[MATERIAL PROVIDED — start]

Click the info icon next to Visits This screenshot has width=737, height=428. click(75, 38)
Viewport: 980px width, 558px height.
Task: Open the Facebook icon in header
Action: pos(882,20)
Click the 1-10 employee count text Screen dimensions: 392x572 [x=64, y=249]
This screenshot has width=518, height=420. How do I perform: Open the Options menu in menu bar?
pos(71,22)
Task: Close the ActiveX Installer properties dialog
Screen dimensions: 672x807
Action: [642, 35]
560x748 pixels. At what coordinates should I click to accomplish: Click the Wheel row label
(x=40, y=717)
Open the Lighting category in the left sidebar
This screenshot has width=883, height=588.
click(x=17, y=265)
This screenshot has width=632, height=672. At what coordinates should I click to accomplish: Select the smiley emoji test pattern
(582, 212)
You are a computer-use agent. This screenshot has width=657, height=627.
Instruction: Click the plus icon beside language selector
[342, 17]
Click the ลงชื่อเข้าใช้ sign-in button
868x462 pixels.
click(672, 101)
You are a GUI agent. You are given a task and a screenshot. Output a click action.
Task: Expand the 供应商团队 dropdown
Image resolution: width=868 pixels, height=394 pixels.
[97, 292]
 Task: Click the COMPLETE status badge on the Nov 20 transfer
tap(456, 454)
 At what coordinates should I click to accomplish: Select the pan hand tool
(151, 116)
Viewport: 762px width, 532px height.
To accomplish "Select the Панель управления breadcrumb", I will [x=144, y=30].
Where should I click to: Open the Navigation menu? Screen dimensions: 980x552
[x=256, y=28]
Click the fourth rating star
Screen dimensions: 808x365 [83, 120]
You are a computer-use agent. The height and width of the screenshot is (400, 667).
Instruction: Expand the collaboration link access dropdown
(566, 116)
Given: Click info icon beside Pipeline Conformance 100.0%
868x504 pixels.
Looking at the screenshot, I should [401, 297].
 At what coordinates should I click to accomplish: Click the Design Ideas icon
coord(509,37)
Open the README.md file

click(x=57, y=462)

[MATERIAL PROVIDED — finish]

- _WHAT TO WORK ON_:
All that the answer may hold is the lines from the one with "You are a computer-use agent. This" through the end of the data, set down exactly as they appear.

- _OUTPUT OF THE EXERCISE_:
You are a computer-use agent. This screenshot has width=657, height=627.
Instruction: Click the plus icon beside language selector
[342, 17]
Click the ลงชื่อเข้าใช้ sign-in button
868x462 pixels.
click(672, 101)
You are a GUI agent. You are given a task and a screenshot. Output a click action.
Task: Expand the 供应商团队 dropdown
Image resolution: width=868 pixels, height=394 pixels.
[97, 292]
 Task: Click the COMPLETE status badge on the Nov 20 transfer
tap(456, 454)
 At what coordinates should I click to accomplish: Select the pan hand tool
(151, 116)
Viewport: 762px width, 532px height.
To accomplish "Select the Панель управления breadcrumb", I will [x=144, y=30].
Where should I click to: Open the Navigation menu? Screen dimensions: 980x552
[x=256, y=28]
Click the fourth rating star
Screen dimensions: 808x365 [83, 120]
You are a computer-use agent. The height and width of the screenshot is (400, 667).
Instruction: Expand the collaboration link access dropdown
(566, 116)
Given: Click info icon beside Pipeline Conformance 100.0%
868x504 pixels.
Looking at the screenshot, I should [401, 297].
 At what coordinates should I click to accomplish: Click the Design Ideas icon
coord(509,37)
Open the README.md file

click(x=57, y=462)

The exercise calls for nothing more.